→ **WHAT THE TASK ASKS**
Beginning with the opening line, set down each line of the material below exactly, stopping once the line with "Select the 2023 year header" is done.

#####

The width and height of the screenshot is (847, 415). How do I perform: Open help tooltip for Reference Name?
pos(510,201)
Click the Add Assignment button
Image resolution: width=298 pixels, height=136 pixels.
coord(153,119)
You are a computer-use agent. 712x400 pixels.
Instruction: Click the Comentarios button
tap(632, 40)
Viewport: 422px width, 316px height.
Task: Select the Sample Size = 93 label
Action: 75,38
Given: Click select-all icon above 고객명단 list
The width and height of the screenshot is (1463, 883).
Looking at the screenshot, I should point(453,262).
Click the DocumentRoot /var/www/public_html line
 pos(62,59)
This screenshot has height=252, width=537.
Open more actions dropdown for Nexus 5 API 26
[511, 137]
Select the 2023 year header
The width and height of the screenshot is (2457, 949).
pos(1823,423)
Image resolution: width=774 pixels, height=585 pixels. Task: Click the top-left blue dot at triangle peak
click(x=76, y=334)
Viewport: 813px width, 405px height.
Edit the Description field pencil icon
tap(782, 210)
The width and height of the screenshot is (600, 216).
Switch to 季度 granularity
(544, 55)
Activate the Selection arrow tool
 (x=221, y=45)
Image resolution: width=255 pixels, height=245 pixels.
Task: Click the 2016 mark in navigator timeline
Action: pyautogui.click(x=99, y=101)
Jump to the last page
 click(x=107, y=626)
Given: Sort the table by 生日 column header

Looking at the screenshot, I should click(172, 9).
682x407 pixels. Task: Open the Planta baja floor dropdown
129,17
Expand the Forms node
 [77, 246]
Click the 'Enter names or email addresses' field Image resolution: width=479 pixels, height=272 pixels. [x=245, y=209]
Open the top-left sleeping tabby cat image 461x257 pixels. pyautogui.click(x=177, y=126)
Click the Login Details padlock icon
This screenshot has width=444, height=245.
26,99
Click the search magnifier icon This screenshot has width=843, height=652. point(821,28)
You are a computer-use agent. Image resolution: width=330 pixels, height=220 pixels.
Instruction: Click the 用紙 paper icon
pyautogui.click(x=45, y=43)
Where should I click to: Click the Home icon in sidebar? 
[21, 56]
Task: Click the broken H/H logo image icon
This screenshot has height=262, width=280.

#####

→ **WRITTEN RESPONSE**
The width and height of the screenshot is (847, 415). How do I perform: Open help tooltip for Reference Name?
pos(510,201)
Click the Add Assignment button
Image resolution: width=298 pixels, height=136 pixels.
coord(153,119)
You are a computer-use agent. 712x400 pixels.
Instruction: Click the Comentarios button
tap(632, 40)
Viewport: 422px width, 316px height.
Task: Select the Sample Size = 93 label
Action: 75,38
Given: Click select-all icon above 고객명단 list
The width and height of the screenshot is (1463, 883).
Looking at the screenshot, I should point(453,262).
Click the DocumentRoot /var/www/public_html line
 pos(62,59)
This screenshot has height=252, width=537.
Open more actions dropdown for Nexus 5 API 26
[511, 137]
Select the 2023 year header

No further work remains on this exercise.